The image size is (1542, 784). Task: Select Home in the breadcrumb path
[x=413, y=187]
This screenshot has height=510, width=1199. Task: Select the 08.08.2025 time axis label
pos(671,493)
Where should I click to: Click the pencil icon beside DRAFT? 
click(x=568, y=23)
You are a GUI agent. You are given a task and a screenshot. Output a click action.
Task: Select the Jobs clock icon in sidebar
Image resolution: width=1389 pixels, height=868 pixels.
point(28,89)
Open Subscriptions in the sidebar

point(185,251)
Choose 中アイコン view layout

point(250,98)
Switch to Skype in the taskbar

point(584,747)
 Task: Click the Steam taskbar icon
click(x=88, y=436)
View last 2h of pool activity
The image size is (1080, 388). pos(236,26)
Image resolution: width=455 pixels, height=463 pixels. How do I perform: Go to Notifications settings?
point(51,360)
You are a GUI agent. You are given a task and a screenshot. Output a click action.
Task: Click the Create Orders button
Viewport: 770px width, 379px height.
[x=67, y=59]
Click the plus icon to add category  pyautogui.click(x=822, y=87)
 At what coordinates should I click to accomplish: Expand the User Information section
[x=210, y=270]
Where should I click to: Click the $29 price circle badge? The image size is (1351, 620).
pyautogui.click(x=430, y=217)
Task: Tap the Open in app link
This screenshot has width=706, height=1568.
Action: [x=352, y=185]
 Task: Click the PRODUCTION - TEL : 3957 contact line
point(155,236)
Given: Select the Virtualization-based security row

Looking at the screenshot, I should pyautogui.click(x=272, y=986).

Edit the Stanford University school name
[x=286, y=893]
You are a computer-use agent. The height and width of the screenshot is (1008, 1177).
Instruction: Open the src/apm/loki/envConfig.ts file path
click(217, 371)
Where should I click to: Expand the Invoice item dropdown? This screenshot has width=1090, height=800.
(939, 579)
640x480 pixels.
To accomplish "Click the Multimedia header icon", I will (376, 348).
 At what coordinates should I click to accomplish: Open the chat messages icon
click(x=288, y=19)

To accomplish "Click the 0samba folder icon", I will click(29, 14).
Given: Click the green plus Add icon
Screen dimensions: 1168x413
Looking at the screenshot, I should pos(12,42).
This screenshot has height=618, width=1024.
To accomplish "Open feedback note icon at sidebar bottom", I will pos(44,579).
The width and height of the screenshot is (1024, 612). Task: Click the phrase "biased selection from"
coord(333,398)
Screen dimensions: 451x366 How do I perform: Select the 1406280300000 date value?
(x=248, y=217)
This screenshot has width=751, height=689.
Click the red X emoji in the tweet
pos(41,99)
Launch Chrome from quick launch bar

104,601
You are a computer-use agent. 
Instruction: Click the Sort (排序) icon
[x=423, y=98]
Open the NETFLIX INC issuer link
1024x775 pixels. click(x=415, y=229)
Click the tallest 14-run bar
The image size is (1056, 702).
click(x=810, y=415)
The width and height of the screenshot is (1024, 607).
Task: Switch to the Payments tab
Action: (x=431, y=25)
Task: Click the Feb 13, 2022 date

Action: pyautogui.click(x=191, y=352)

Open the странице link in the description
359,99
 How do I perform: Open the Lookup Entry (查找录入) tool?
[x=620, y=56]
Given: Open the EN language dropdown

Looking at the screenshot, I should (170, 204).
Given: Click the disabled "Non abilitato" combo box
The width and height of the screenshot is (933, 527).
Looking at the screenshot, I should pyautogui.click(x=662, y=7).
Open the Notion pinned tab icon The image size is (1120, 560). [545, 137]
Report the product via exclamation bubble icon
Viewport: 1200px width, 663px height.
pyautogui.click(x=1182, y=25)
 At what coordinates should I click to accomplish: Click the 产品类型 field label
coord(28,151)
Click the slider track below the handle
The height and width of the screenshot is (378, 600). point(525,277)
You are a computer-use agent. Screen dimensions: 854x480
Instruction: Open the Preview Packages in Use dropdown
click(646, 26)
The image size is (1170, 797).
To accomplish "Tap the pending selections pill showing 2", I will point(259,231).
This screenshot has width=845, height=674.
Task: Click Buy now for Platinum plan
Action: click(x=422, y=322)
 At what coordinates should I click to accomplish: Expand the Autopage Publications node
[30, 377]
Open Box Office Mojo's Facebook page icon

────────

Look through the records and copy every line that has the word "agent".

You are a GUI agent. You are given a task and a screenshot. Output a click action.
You are a GUI agent. You are given a task and a screenshot. Output a click action.
You are a computer-use agent. The height and width of the screenshot is (1008, 1177).
You are a computer-use agent. 
You are a computer-use agent. Screen dimensions: 854x480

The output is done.